Go line by line through the records below. Copy whichever lines contain the string "each".

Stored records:

★ ★ ★ ★

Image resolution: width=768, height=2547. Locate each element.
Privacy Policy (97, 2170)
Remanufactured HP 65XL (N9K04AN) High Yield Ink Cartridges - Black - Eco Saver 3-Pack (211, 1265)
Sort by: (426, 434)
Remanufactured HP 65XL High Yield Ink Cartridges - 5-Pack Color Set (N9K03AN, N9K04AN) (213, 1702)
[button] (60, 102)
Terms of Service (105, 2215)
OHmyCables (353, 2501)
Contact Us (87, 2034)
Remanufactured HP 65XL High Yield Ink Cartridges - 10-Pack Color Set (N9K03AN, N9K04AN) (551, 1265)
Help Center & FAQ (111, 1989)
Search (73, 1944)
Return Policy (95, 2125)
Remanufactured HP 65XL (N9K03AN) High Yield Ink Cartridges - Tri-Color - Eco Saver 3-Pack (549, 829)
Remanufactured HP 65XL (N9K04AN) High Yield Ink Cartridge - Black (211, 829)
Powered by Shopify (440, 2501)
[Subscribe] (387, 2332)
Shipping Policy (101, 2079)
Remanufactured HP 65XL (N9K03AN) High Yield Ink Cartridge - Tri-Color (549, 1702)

★ ★ ★ ★

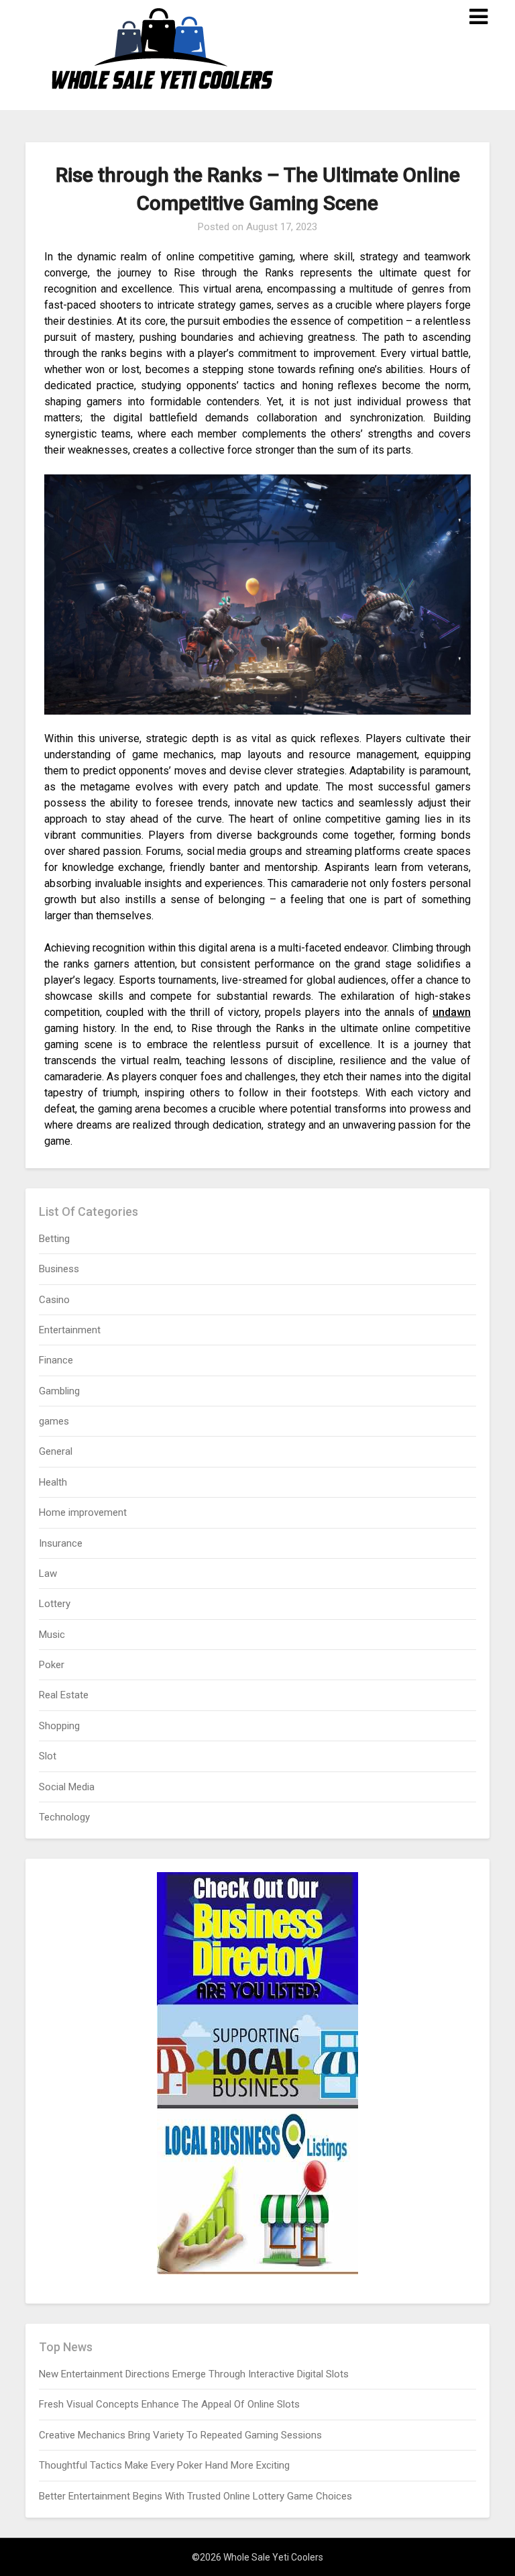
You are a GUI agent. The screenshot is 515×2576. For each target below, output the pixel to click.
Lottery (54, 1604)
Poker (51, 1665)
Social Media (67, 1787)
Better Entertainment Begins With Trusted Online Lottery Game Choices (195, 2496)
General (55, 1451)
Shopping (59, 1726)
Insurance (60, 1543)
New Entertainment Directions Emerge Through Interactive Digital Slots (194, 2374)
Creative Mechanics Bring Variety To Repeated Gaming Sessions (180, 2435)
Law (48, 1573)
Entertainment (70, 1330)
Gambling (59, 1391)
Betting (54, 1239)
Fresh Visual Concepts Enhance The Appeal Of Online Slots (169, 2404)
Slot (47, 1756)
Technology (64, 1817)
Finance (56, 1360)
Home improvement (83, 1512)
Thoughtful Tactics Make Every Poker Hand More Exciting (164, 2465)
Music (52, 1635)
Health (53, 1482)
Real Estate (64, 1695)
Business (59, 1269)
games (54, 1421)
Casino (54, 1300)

★ ★ ★ ★

* _TASK RESPONSE_
Image resolution: width=768, height=2547. Locate each element.
You are a GUI agent. The screenshot is 515×2576. For each target below, output the pixel to click.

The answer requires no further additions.